Project Setup

islo init and islo add are the two commands that create and edit islo.yaml for you. Use init once to scaffold the file, then add to append setup steps as you bring more tools into the project.

For the full file schema, see islo.yaml. For how setup scripts execute inside the sandbox, see Setup Scripts.

islo init

Scaffold a new islo.yaml in the current directory.

$islo init [options]
OptionDescription
-t, --template <name>Use a built-in template (see Templates). Omit for an interactive wizard.
--listPrint the available templates and exit.
-f, --forceOverwrite an existing islo.yaml.

Examples:

$islo init # Interactive wizard
$islo init --template python # Start from the Python template
$islo init --template node --force # Replace an existing islo.yaml
$islo init --list # List templates

The wizard inspects the current directory and proposes setup steps for the languages and tools it finds, then writes the resulting islo.yaml. If the file already exists, init refuses to overwrite unless you pass --force.

Templates

TemplateAliasesWhat you get
defaultA commented-out starter islo.yaml with all fields shown
pythonpyuv install + uv sync
nodenodejs, js, javascriptcorepack enable + pnpm install --frozen-lockfile
rustrsEmpty starter (add Cargo steps with islo add)
gogolangEmpty starter (add Go steps with islo add)
fullstackfull-stack, fullpnpm + uv (frontend + Python backend)

Run islo init --list to see the live list — new templates may have been added since.

islo add

Append setup steps to islo.yaml. Each invocation writes one or more entries under setup_scripts:.

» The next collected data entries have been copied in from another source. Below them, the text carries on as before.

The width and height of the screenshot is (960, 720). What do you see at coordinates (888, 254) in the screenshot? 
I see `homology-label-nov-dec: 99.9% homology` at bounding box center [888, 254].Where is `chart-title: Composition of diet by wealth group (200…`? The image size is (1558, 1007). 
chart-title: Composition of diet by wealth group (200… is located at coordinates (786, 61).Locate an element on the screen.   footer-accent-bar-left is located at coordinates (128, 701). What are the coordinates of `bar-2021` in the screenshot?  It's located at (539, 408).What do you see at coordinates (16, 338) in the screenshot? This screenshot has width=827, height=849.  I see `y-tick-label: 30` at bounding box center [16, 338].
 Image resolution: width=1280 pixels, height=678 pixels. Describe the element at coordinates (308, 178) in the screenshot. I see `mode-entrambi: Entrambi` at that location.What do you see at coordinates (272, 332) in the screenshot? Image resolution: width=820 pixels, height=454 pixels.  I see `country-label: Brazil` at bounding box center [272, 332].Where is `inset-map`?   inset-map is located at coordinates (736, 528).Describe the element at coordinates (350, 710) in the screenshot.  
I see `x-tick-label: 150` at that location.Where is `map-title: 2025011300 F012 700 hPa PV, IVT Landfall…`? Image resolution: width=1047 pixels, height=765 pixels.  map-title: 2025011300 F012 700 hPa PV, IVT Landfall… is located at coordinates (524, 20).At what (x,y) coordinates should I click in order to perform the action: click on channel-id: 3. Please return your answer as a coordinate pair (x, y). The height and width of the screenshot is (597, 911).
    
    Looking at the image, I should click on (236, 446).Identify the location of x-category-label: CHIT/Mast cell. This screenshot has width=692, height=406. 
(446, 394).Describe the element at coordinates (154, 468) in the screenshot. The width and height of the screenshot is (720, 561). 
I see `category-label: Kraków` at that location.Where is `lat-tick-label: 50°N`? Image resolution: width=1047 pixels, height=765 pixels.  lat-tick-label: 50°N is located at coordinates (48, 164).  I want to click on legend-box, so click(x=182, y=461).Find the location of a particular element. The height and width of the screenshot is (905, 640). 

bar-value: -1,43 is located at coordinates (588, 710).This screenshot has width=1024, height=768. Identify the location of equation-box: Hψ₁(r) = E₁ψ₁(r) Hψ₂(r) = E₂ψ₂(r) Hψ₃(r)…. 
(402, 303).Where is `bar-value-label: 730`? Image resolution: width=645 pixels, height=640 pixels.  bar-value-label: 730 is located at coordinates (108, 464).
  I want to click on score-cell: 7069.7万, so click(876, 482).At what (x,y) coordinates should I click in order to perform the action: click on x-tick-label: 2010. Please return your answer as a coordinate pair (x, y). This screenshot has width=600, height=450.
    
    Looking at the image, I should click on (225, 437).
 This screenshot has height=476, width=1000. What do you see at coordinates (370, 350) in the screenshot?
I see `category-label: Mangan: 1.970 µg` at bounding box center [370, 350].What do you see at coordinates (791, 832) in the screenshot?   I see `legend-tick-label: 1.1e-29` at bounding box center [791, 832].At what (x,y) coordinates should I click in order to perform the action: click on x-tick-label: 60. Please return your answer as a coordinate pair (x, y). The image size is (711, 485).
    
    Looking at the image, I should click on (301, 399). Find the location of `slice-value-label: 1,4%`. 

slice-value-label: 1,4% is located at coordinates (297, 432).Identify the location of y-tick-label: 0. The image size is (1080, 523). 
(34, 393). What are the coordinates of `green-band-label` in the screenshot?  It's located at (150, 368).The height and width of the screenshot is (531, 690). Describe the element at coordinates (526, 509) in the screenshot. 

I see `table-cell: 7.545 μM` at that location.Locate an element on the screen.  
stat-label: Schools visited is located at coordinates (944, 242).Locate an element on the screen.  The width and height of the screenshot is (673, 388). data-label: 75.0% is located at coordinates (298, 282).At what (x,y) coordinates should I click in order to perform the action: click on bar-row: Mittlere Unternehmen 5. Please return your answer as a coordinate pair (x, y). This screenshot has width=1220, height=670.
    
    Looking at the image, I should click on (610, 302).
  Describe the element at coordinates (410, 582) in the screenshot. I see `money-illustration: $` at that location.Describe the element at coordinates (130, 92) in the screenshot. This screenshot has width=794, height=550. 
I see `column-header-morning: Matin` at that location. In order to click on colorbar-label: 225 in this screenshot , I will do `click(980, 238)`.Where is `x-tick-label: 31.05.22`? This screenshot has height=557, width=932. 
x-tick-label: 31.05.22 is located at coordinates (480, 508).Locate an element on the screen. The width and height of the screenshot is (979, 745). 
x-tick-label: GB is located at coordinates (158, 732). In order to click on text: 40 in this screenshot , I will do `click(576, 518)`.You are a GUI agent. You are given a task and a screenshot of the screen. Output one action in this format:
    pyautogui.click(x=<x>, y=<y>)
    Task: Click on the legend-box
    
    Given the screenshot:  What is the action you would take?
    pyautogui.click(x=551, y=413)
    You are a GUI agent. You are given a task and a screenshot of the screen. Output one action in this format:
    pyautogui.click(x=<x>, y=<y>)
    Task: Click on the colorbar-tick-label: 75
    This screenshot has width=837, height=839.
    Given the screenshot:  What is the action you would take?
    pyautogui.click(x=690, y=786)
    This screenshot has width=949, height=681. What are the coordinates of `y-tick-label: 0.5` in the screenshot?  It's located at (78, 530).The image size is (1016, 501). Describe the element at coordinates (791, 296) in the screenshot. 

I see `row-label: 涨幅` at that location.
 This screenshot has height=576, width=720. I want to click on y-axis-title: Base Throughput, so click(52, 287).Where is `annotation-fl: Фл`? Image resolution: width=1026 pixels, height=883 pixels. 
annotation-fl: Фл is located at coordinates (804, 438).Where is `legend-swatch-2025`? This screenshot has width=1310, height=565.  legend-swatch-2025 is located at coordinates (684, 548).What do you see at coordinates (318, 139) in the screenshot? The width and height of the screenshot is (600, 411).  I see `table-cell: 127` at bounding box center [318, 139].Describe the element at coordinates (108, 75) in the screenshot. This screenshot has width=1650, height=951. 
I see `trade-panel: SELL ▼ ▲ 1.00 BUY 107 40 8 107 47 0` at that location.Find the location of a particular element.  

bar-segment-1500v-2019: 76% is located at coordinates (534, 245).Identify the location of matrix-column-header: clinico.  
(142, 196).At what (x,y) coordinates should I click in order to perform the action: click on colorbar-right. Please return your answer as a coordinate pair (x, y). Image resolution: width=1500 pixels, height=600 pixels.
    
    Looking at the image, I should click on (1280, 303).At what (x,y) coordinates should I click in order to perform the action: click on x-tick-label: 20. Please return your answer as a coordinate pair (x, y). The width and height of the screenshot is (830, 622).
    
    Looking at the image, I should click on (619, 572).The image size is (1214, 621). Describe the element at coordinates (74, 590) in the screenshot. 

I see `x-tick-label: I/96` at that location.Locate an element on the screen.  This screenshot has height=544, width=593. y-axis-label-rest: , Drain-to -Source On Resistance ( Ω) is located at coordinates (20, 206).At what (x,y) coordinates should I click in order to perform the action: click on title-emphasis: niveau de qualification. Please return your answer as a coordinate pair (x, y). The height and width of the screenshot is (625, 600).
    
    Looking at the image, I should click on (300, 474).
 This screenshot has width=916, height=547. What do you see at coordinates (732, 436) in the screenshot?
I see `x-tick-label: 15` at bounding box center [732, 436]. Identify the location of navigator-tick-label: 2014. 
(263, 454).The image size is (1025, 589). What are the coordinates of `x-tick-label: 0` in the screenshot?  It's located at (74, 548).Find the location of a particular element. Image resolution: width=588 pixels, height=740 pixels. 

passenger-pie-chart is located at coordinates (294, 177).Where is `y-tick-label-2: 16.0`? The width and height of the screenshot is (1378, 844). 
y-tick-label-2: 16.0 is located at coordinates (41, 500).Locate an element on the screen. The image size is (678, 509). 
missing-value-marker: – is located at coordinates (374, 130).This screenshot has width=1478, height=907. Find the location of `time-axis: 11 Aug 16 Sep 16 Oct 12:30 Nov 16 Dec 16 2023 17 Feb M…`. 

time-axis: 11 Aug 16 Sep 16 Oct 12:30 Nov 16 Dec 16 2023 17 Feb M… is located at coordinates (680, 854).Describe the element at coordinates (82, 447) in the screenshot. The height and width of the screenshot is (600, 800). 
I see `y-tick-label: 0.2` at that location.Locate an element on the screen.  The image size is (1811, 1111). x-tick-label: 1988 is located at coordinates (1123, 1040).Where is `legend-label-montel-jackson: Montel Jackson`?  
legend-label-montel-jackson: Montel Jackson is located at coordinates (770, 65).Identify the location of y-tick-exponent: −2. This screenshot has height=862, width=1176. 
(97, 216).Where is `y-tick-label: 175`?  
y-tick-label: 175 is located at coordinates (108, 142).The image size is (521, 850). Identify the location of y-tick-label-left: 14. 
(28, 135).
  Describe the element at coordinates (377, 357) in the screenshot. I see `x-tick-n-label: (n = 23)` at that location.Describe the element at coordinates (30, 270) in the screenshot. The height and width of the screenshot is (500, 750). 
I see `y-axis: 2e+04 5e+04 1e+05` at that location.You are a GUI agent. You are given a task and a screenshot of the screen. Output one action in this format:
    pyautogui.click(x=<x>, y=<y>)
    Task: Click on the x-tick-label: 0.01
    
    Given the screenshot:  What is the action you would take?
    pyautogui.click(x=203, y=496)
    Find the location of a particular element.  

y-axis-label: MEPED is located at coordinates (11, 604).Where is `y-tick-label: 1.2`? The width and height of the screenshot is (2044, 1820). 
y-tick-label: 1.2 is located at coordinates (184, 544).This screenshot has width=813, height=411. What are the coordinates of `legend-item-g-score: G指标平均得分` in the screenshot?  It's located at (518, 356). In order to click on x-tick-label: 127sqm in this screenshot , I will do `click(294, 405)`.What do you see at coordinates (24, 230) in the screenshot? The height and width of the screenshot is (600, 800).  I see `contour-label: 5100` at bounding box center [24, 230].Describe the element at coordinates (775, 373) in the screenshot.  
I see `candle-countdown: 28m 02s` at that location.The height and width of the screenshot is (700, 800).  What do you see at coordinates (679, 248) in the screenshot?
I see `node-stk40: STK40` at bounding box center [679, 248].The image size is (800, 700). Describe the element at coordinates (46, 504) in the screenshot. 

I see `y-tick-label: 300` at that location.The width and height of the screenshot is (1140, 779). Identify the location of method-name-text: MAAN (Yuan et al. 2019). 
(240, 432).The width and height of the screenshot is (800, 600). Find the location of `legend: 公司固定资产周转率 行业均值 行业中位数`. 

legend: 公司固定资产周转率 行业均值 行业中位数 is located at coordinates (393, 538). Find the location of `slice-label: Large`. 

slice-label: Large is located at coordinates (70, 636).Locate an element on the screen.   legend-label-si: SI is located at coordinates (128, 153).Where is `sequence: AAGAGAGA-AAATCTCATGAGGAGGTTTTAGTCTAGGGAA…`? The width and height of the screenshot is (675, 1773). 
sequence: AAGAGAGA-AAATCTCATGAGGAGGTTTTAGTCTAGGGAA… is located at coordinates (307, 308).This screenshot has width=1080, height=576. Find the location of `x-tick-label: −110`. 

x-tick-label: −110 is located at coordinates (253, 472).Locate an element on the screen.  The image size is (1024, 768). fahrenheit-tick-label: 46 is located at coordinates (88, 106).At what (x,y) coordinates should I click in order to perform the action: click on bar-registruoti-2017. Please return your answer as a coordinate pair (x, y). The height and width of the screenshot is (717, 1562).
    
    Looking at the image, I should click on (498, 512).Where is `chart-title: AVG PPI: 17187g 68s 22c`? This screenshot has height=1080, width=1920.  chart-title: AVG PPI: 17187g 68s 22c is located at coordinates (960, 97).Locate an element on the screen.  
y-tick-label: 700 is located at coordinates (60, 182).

$islo add [tool] [version] [options]
Argument / OptionDescription
tool (positional)Recipe name (e.g., python, node). Omit to detect tools interactively.
version (positional)Version to install. Omit to use the recipe’s default.
--script <text>Add a custom shell snippet instead of looking up a recipe.

Examples:

$islo add # Interactive: detect tools, pick which to add
$islo add python 3.12 # Python 3.12 via the built-in recipe
$islo add node 20 # Node 20 via the built-in recipe
$islo add --script 'apt-get install -y curl' # Append a one-off custom step

The interactive flow (islo add with no args) scans the project for signals — lockfiles, manifests, version files — and shows a checklist of recipes you can enable. Pick the ones you want and Islo writes the entries.

Built-in recipes

islo add <name> knows recipes for the following:

Languages: python, node, go, rust, ruby, java

Package managers and build tools: uv, poetry, pip, pnpm, yarn, npm, bundler, cargo, go-modules

Services: docker-compose

Agent CLIs: claude-code, codex, gemini-cli, cursor-cli, copilot-cli, doubleagent

Other CLIs: gh, ripgrep, fd, jq

For anything not in the registry, use --script to add the install commands directly.

Custom scripts

--script is the escape hatch when no recipe fits:

$islo add --script 'apt-get update && apt-get install -y postgresql-client'

The text is added verbatim as a new step under setup_scripts:. Edit the entry in islo.yaml afterwards if you want to rename it or split it across multiple lines.

Workflow

A typical project bootstrap:

$islo init --template python # Scaffold islo.yaml
$islo add poetry # Add Poetry on top of the Python recipe
$islo add --script './scripts/seed-db.sh'
$islo use my-project # Create the sandbox; setup steps run

After this point, islo.yaml is just a normal file in your repo — edit it directly when you outgrow the recipes.